Task brief
Take the entries below and return them unchanged.

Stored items
════════════════════

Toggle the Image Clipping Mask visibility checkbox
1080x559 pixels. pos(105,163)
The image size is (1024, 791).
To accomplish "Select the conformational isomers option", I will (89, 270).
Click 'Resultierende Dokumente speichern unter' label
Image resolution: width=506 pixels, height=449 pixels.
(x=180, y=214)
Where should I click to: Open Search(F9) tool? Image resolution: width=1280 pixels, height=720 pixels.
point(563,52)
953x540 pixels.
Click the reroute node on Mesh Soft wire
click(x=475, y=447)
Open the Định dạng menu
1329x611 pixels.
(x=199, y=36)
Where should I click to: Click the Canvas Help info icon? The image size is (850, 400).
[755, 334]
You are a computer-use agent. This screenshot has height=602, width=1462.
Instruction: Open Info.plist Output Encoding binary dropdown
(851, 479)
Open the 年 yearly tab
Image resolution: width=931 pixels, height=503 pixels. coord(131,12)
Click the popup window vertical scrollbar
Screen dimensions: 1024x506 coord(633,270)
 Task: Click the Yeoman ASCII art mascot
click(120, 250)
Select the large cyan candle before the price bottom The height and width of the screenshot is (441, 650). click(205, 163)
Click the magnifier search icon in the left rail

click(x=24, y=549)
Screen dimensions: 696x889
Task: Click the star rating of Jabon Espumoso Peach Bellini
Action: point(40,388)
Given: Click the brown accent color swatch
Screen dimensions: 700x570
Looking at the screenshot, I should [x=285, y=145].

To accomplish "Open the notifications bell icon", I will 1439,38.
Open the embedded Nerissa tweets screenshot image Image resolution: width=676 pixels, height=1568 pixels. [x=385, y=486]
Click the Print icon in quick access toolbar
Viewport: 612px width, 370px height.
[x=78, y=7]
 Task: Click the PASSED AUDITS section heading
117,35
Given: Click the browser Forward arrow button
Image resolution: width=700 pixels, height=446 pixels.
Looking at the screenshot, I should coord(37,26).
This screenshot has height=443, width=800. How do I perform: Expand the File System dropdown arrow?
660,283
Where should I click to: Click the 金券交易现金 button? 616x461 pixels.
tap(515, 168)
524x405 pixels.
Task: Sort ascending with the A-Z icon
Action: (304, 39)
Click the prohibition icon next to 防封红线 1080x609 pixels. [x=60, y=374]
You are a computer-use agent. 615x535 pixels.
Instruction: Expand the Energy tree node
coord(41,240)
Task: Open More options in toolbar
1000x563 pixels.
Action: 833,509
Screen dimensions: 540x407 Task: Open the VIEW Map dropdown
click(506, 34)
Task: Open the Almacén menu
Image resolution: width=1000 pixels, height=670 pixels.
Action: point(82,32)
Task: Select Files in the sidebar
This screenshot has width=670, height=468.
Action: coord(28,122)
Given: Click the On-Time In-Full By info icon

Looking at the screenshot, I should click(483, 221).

════════════════════

Result for this task
Toggle the Image Clipping Mask visibility checkbox
1080x559 pixels. pos(105,163)
The image size is (1024, 791).
To accomplish "Select the conformational isomers option", I will (89, 270).
Click 'Resultierende Dokumente speichern unter' label
Image resolution: width=506 pixels, height=449 pixels.
(x=180, y=214)
Where should I click to: Open Search(F9) tool? Image resolution: width=1280 pixels, height=720 pixels.
point(563,52)
953x540 pixels.
Click the reroute node on Mesh Soft wire
click(x=475, y=447)
Open the Định dạng menu
1329x611 pixels.
(x=199, y=36)
Where should I click to: Click the Canvas Help info icon? The image size is (850, 400).
[755, 334]
You are a computer-use agent. This screenshot has height=602, width=1462.
Instruction: Open Info.plist Output Encoding binary dropdown
(851, 479)
Open the 年 yearly tab
Image resolution: width=931 pixels, height=503 pixels. coord(131,12)
Click the popup window vertical scrollbar
Screen dimensions: 1024x506 coord(633,270)
 Task: Click the Yeoman ASCII art mascot
click(120, 250)
Select the large cyan candle before the price bottom The height and width of the screenshot is (441, 650). click(205, 163)
Click the magnifier search icon in the left rail

click(x=24, y=549)
Screen dimensions: 696x889
Task: Click the star rating of Jabon Espumoso Peach Bellini
Action: point(40,388)
Given: Click the brown accent color swatch
Screen dimensions: 700x570
Looking at the screenshot, I should [x=285, y=145].

To accomplish "Open the notifications bell icon", I will 1439,38.
Open the embedded Nerissa tweets screenshot image Image resolution: width=676 pixels, height=1568 pixels. [x=385, y=486]
Click the Print icon in quick access toolbar
Viewport: 612px width, 370px height.
[x=78, y=7]
 Task: Click the PASSED AUDITS section heading
117,35
Given: Click the browser Forward arrow button
Image resolution: width=700 pixels, height=446 pixels.
Looking at the screenshot, I should coord(37,26).
This screenshot has height=443, width=800. How do I perform: Expand the File System dropdown arrow?
660,283
Where should I click to: Click the 金券交易现金 button? 616x461 pixels.
tap(515, 168)
524x405 pixels.
Task: Sort ascending with the A-Z icon
Action: (304, 39)
Click the prohibition icon next to 防封红线 1080x609 pixels. [x=60, y=374]
You are a computer-use agent. 615x535 pixels.
Instruction: Expand the Energy tree node
coord(41,240)
Task: Open More options in toolbar
1000x563 pixels.
Action: 833,509
Screen dimensions: 540x407 Task: Open the VIEW Map dropdown
click(506, 34)
Task: Open the Almacén menu
Image resolution: width=1000 pixels, height=670 pixels.
Action: point(82,32)
Task: Select Files in the sidebar
This screenshot has width=670, height=468.
Action: coord(28,122)
Given: Click the On-Time In-Full By info icon

Looking at the screenshot, I should click(483, 221).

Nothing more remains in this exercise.